Enjoyed this love-hate debate. For the record, my yoga teacher is 90+ years old, lives in Crouch End and loves Wood Green - especially goes to buy her leopard skin leggings too. Was recently deprived of her shopping trolley when browsing in a second hand shop in CROUCH END. 

Crouch End is extremely dodgy. Always looking to rip you off ... and that's just at the tills! Can't remember the last time I went there tbh.

Disappointed to hear people slagging off Wood Green High Road. It's a busy and successful place. The fact that the moment a shop closes another opens in its place is testimony to this. And almost all of them, thank goodness, are independent traders. There are only two [I think] betting shops and another two payday lenders, that are blighting so many other streets [including Green Lanes]. Shopping City may not be beautiful but it has lots of useful outlets and I've always found it a friendly place to shop. Also, the market behind it is fab! Those HOL members who live in an area that's rapidly becoming the white middle class ghetto that is the Ladder should realise that they live (dare they admit it or not), in a thriving and mainly working class Borough full of real people, not some sort of slightly downmarket offshoot of  Crouch End.

I'm a real, working class person and I avoid WG High Road if at all possible. The shop workers might be pleasant enough, but a lot of the people who shop there are strangers to manners to say the least. I don't know why this should be so, but it is.

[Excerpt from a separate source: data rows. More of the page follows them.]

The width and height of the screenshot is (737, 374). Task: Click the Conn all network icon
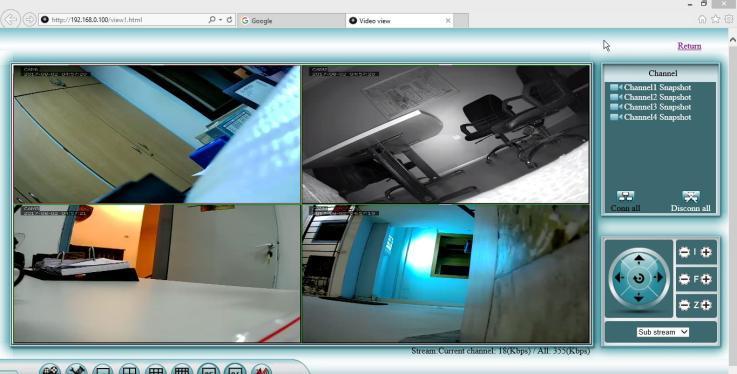point(625,196)
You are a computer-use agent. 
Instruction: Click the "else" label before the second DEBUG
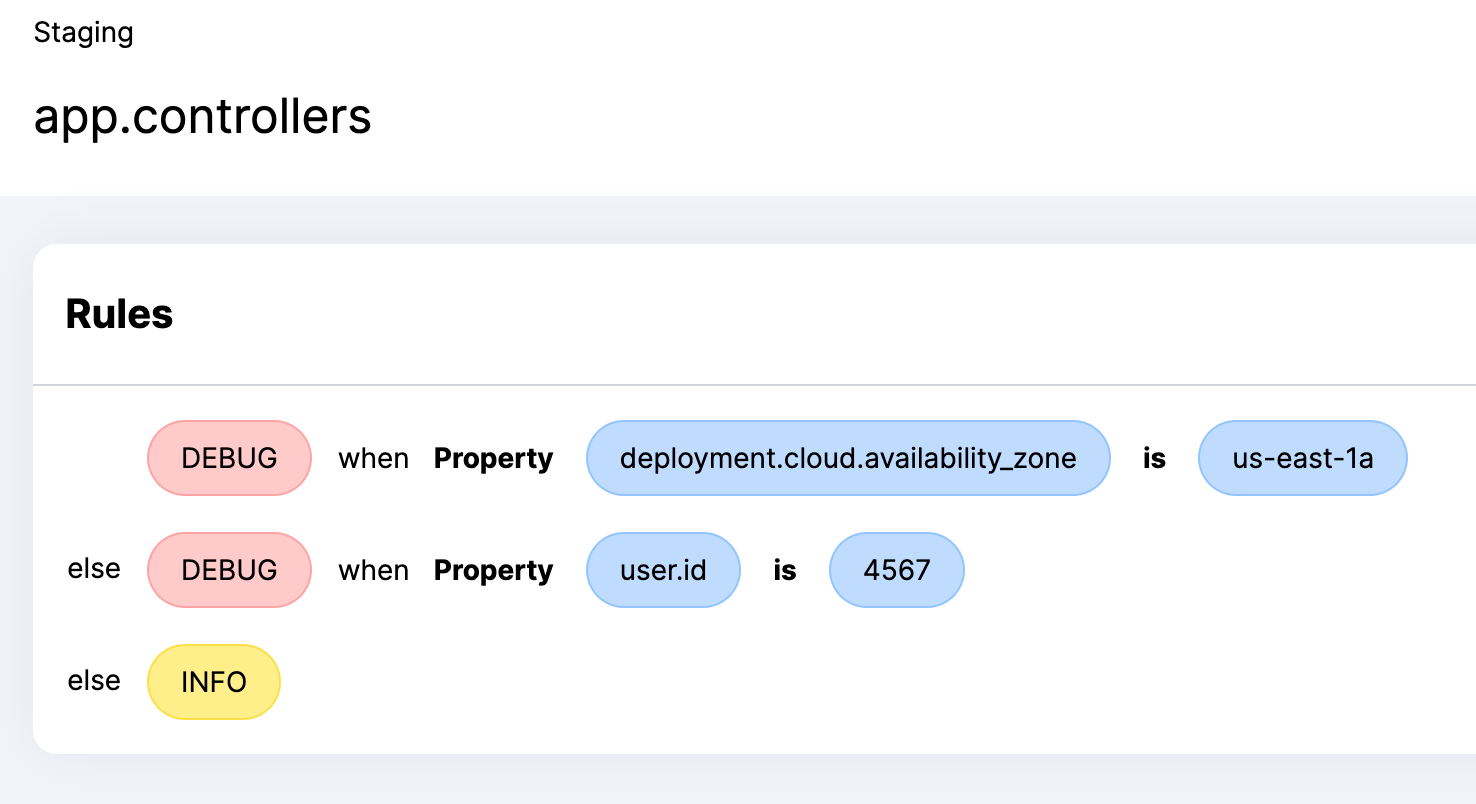pos(94,569)
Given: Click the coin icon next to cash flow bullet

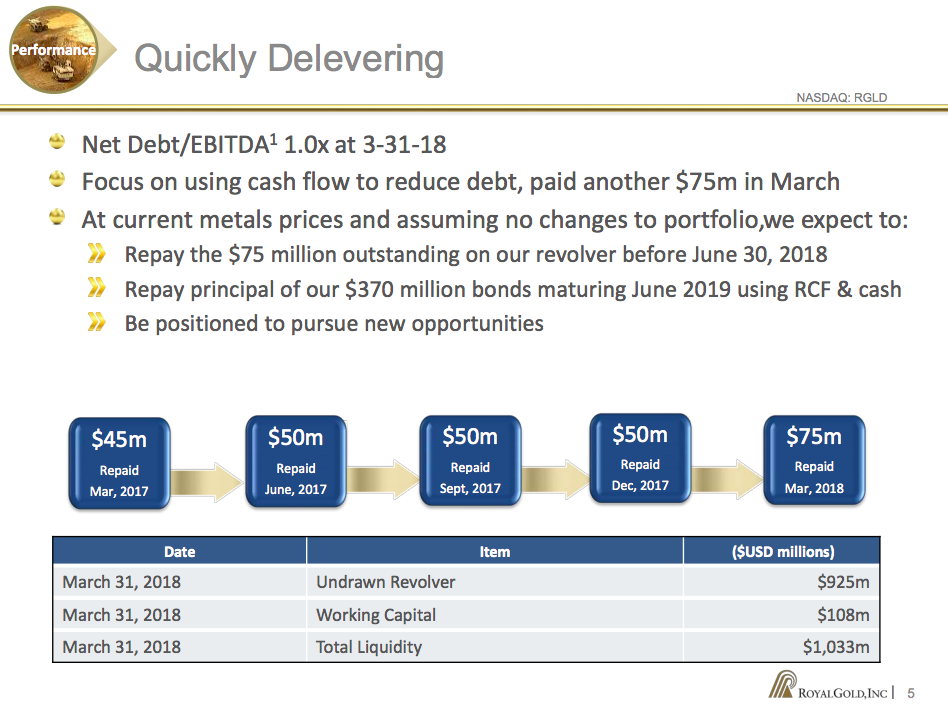Looking at the screenshot, I should point(55,182).
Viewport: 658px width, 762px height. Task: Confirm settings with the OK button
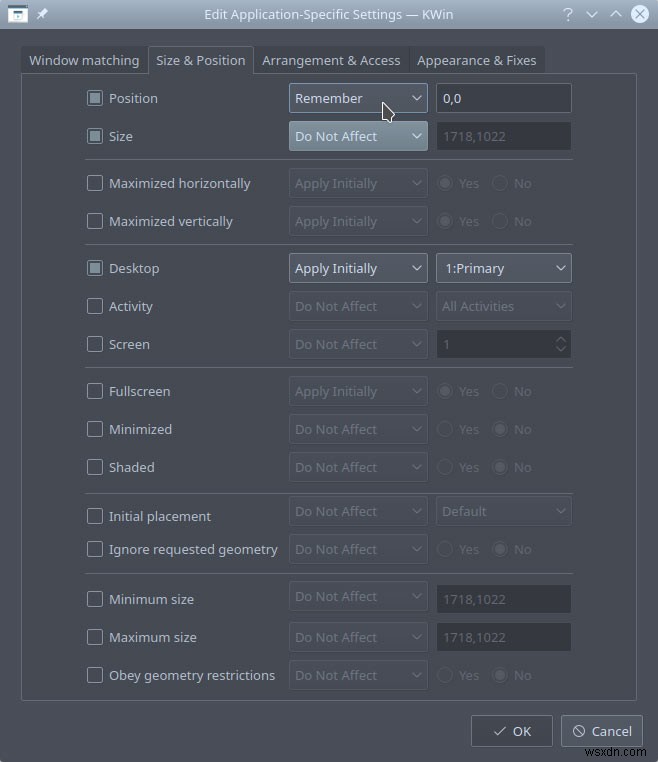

There have been pro and con views on Wood Green High Road (that is what I was responding to, not Wood Green in general). But I do think that there are some places that have just got it wrong and the High Road is one of them. I come from Sunderland and it's a prime example of a place where most of the town is just wrong. Like the Shopping City in WG, they demolished the old network of streets in the town centre that made it a place people worked, walked and lived in. Now it has a soulless shopping arcade, about the same size as the Wood Green one. With 20 storey high rise blocks on the top. It's an area no one owns or cares about. They either get in and out as fast as they can or go straight up to their flat and don't actually live in the area. That's why I think that though Green Lanes at the N4/N8 end is demographically very similar, it feels like a fairly pleasant place to be.
Oh, Bless...this is what happens to the squeezed middle, they have to slope down into Wood Green for their weekly shop and see real people, it's a shock for them, they are completely unprepared.! Tip!...Pop into the indoor market for your health food, Asian condiments, Fresh veg. Swerve by Tiger for some pocket money toys or reading glasses,Heenah has all your grooming needs sorted!...4 quid for amazingly threaded brows! Buy a box of dates or avocados for a quid on the stalls near the big green bookshop, the red cross charity shop is brilliant, Wilkos too, BHS, excellent homeware sales. If you see a toddler urinating in a shop, don't judge, you have no idea what's happening there, in that family. This post and some of the comments have turned my stomach.